You got hosed Tommy, you got hosed... Part II

January 31st, 2008 at 11:22 am

Big government/small government, who cares?
This is just jargon politicians like to throw around. What we really need to do is to reduce our national debt. The national debt is not just a huge negative number. It's something that affects each tax payer every year. Whenever, around this time of the year, the white house publishes its discretionary budget there's a huge glaring piece of the pie in the expenses chart. It says *Interest on debt* and it's a greater than a Quarter Trillion dollar slice of pie. Ok, so that's a large number, but realistically, that's about $1000 per tax payer. So you'd probably think I'm p***ed that $1000 of my tax money goes into a black hole (technically not, but it might as well...). You're right, it's not something that makes me excited. However, the WORST part of it is that our national debt keeps on growing, that we do not feel the responsibility to reduce it to say... 2% of our GDP or something manageable like that. So, what would it take to reduce it to 2% of our GDP. Well, I'm no 'get out of debt' expert, but say we get a quarter trillion dollar surplus each year from now on, It would take close to 40 years to get out of debt, or maybe 35 years to make our debt more manageable. But a 250,000,000,000 surplus is a pipe dream. In reality, maybe 100 years is a more realistic goal. So in all reality, our children AND grand children WILL be paying for our irresponsible behavior. So, government, if you are listening, here are some suggestions on how to get a budget surplus:

Increase revenues, decrease spending (NO S***!)

Decrease DoD spending by 30% from $481.4B to $300B -> Save $161B!
Finish up this 'War on Terror' from $145B to $0 -> Save $145B!
Cut all other spending by 5% ->Save $100B
for a total spending cut of $406 Billion

Have Bill Gates donate 25% of his assets -> Receive $10B extra
Tax executive stock compensation at 50%
-> Receive $10B extra
Raise taxes by 1% -> Receive $12B extra
...Ok, so it seems really hard to increase income without radically increasing taxes.

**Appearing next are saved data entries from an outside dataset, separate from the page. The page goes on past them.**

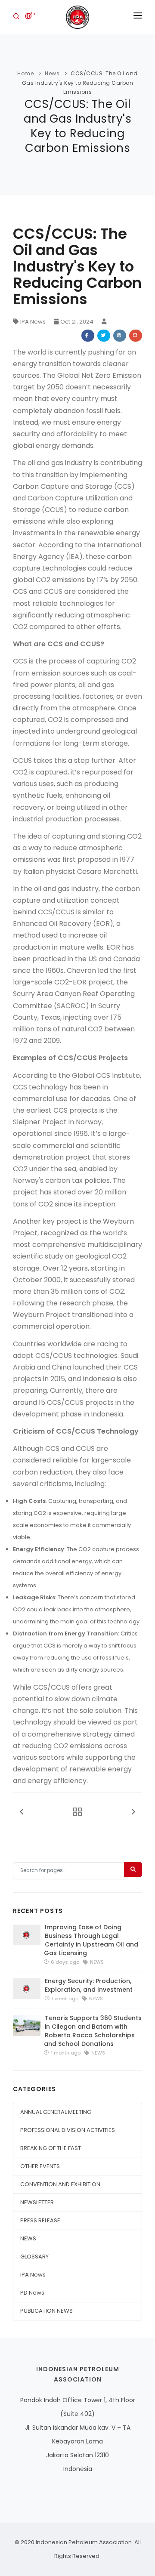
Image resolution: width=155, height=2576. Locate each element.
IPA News (33, 322)
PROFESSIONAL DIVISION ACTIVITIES (67, 2130)
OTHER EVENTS (40, 2166)
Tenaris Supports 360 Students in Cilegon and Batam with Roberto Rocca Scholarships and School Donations (93, 2031)
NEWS (28, 2238)
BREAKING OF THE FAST (50, 2148)
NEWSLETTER (37, 2202)
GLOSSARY (34, 2256)
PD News (32, 2293)
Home (25, 73)
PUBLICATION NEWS (46, 2311)
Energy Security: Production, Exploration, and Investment (89, 1985)
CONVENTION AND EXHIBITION (60, 2184)
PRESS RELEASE (40, 2220)
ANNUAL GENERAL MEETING (55, 2112)
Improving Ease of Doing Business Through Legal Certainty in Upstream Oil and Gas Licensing (91, 1940)
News (52, 73)
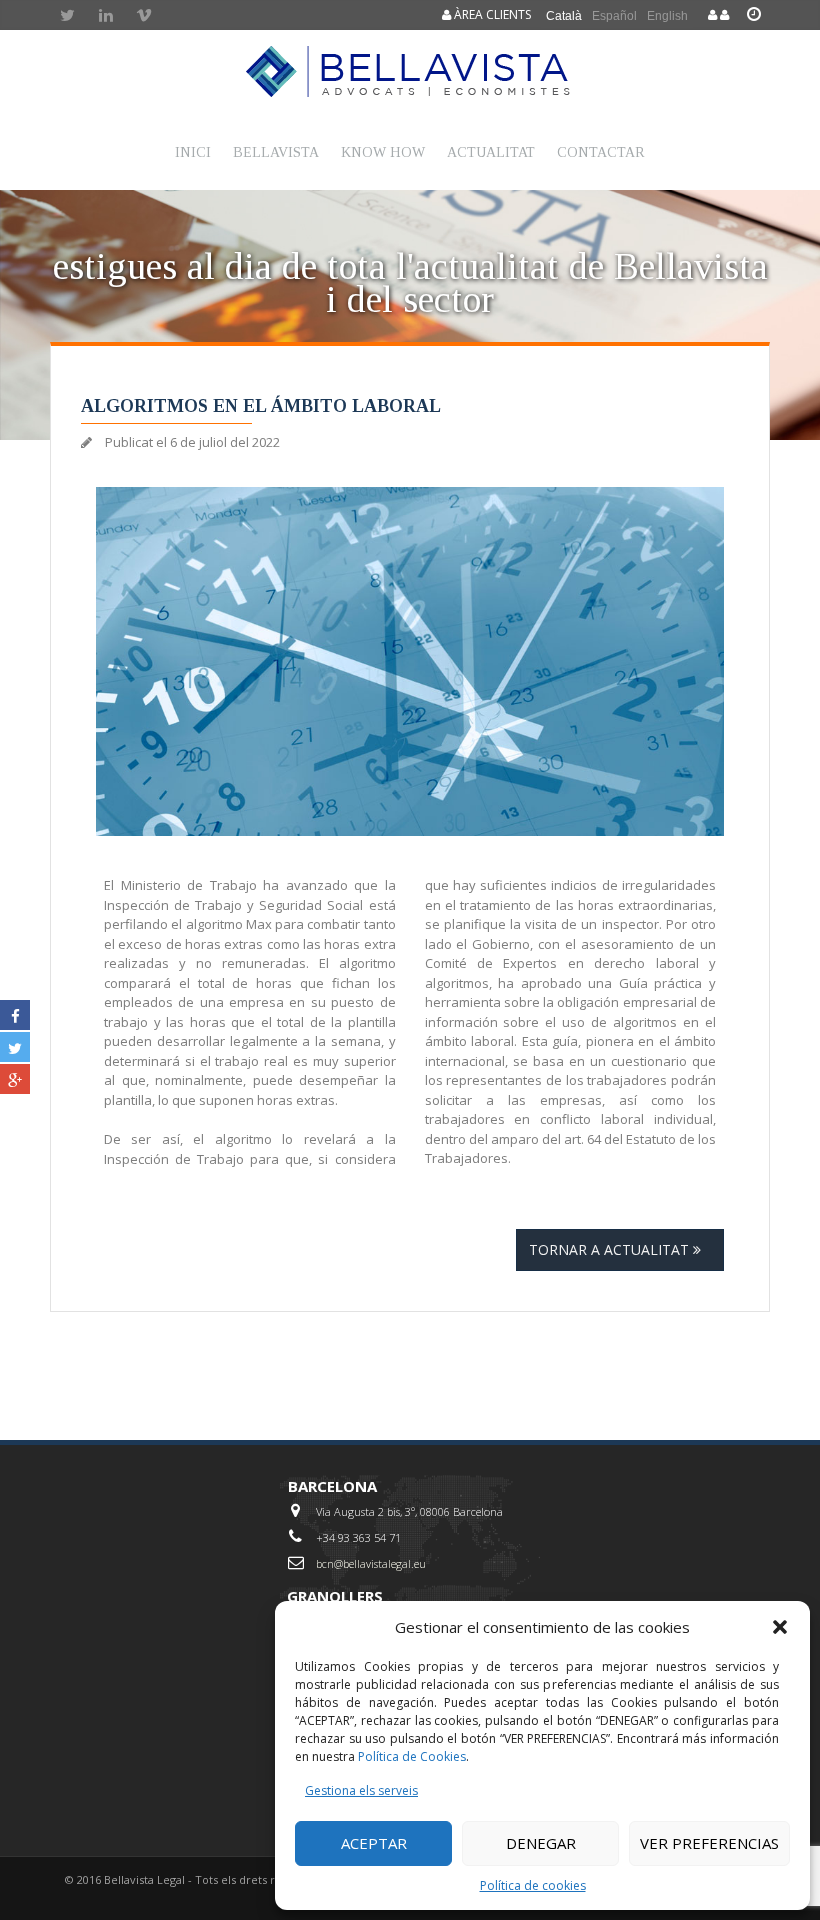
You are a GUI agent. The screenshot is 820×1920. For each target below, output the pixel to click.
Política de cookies (533, 1885)
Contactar (601, 152)
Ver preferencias (709, 1843)
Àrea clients (491, 14)
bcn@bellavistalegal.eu (371, 1563)
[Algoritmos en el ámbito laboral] (410, 662)
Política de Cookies (412, 1756)
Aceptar (374, 1843)
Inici (193, 152)
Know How (383, 152)
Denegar (541, 1843)
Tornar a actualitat (611, 1249)
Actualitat (491, 152)
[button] (780, 1627)
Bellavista (276, 152)
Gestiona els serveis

I'm not against increasing taxes for the super rich, for those with incomes higher than 500,000, but then again, I'm not super rich, so that's easy for me to say.

Anyway, with those suggestions, we'd have a difference of $440 billion, and it would give us a surplus of $200 billion.

Stop feeding the pigs!
So, I'd never heard of 'pork barrel spending' before. But, geez, it seems so wrong. In high school, I learned about a thing called 'federalism'. It's nice for states when it works one way (in that the federal government can't tell them what to do in certain situations) however, it does not make any sense that the federal government is paying for local projects. The only thing I can think of that the federal government should pay for are: federal lands (parks, military bases, etc.) and highway construction between states. Leave the state funding to the state governments...please...Ok, so I don't know what amount of money goes to these local spending projects, but regardless it should not be allowed.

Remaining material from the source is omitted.